By Aaron Earls
Due to an almost 10-point drop in the past decade or so, America is no longer a majority church-attending nation.
In Pew Research’s latest analysis, 45% of American adults say they attend religious services monthly or more, while 54% say they attend a few times a year or less.
Those numbers are an exact inverse of the population just 12 years ago. In 2007, 54% of Americans regularly attended religious services and 45% attended less frequently or not at all.
It is not the case, however, that Christians are significantly less likely to attend church today than 10 years ago.
In 2009, 62% of self-identified U.S. Christians said they attended church at least monthly. That number has remained steady, with the same percentage regularly attending today.
The decline in church attendance rates for Americans comes entirely from the decline in the number of U.S. Christians—down from 77% of the population in 2009 to 65% today.
“In other words, the nation’s overall rate of religious attendance is declining not because Christians are attending church less often,” according to the Pew Research report, “but rather because there are now fewer Christians as a share of the population.”
And churches that are expecting an attendance resurgence as the next generation gets married and have children may be disappointed.
Using data from the General Social Survey, Ryan Burge, assistant professor of political science at Eastern Illinois University, found the traditional life pattern of a return to church when a generation reaches their mid-30s no longer holds for those born after 1970.

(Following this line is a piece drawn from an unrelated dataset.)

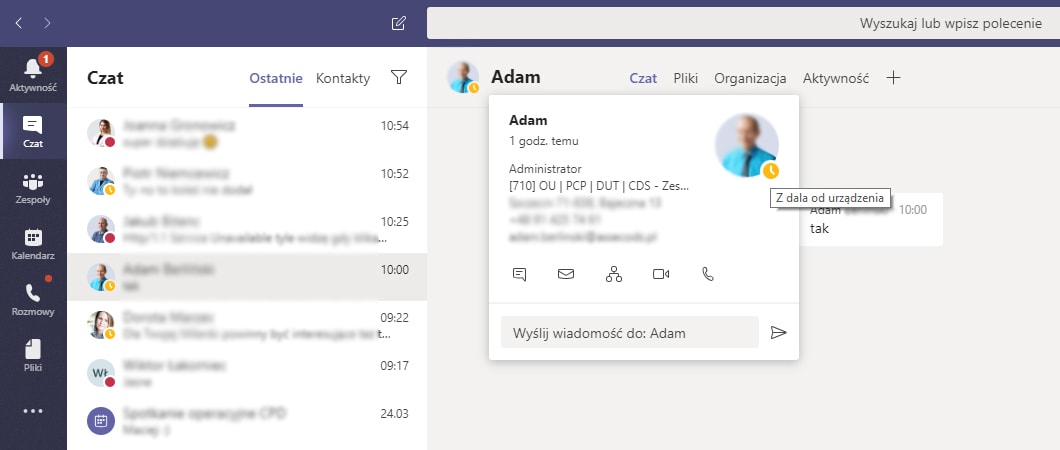Open more apps ellipsis in sidebar
Viewport: 1060px width, 450px height.
33,411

Among Baby Boomers, Burge writes there is a “trademark hump when each birth cohort moves into the 36-45 age range. That’s what the life cycle effect would predict: People settle down, they have kids, and they return to church.”
Things begin to change, however, among those born in the 1970s and 80s. Among those born from 1970-74, the church attendance trend line is flat from the 20s into the 40s.

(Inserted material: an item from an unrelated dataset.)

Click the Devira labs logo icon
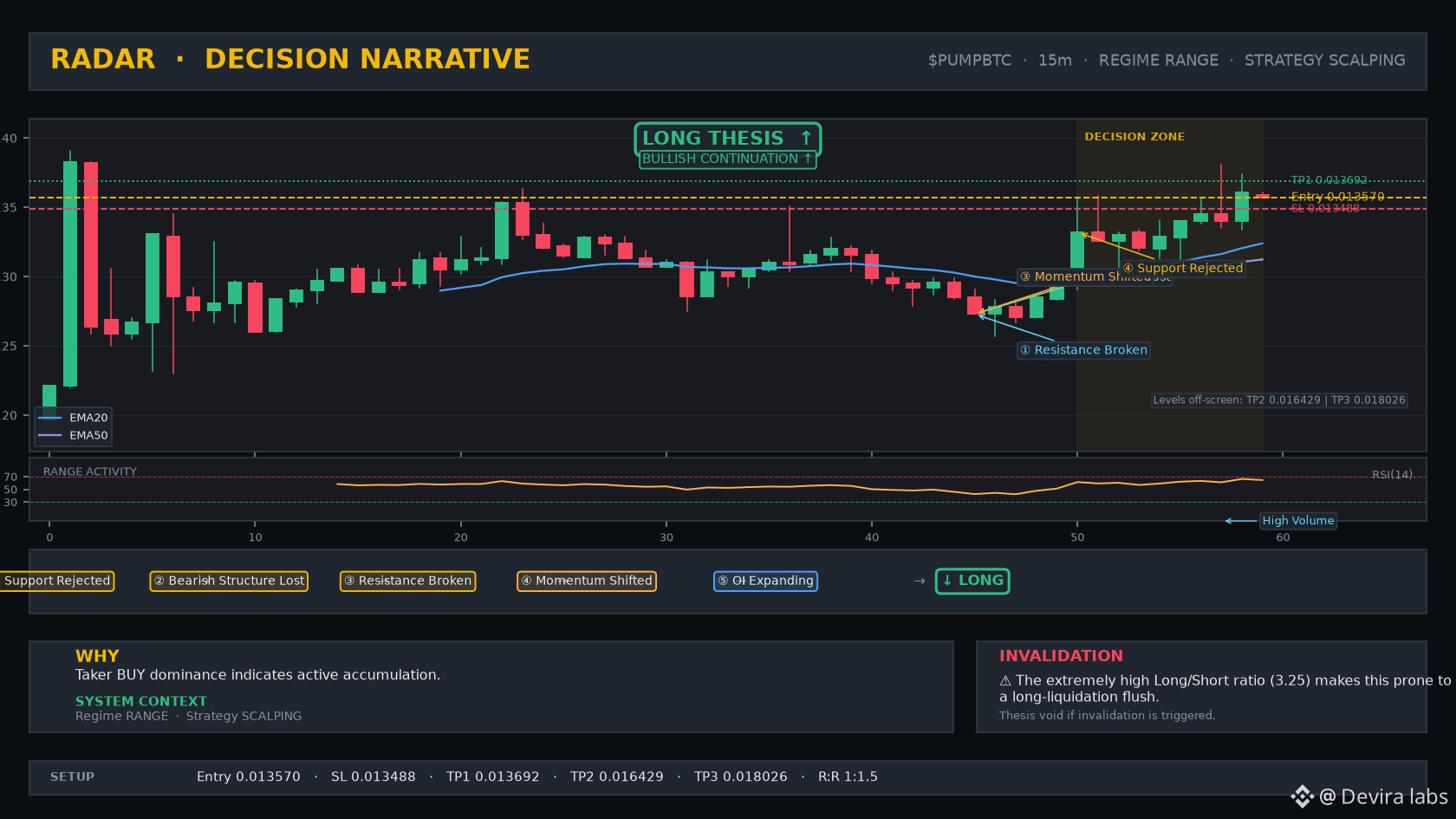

There is the beginning of bump into the 30s for those born from 1975-79, but for those born from 1980-84, the trend line is inverted. A smaller percentage of that age range attend church services in their 30s compared to their 20s.
“That trademark ‘return to church’—which pastors and church leaders have relied on for decades—might be fading,” he writes.

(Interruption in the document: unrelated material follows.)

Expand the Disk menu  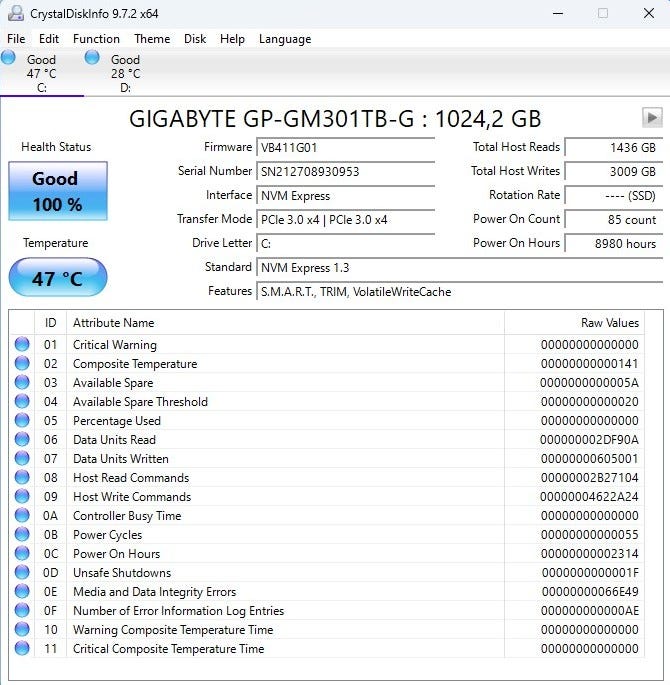195,39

This is especially troubling for church leaders as Lifeway Research found 66% of American young adults who attended a Protestant church regularly for at least a year as a teenager say they also dropped out for at least a year between the ages of 18 and 22.
Instead of relying on a certain stage of life to bring people back to church, leaders may need to place more emphasis on retaining young adults.
According to the Lifeway Research study, having adults invest in the lives of teenagers can help them avoid the “drop out danger zone.”
“One of the most influential aspects of a student’s spiritual development is the investment of multiple adults speaking into their lives,” said Ben Trueblood, director of student ministry at Lifeway and author of Within Reach: The Power of Small Changes in Keeping Students Connected.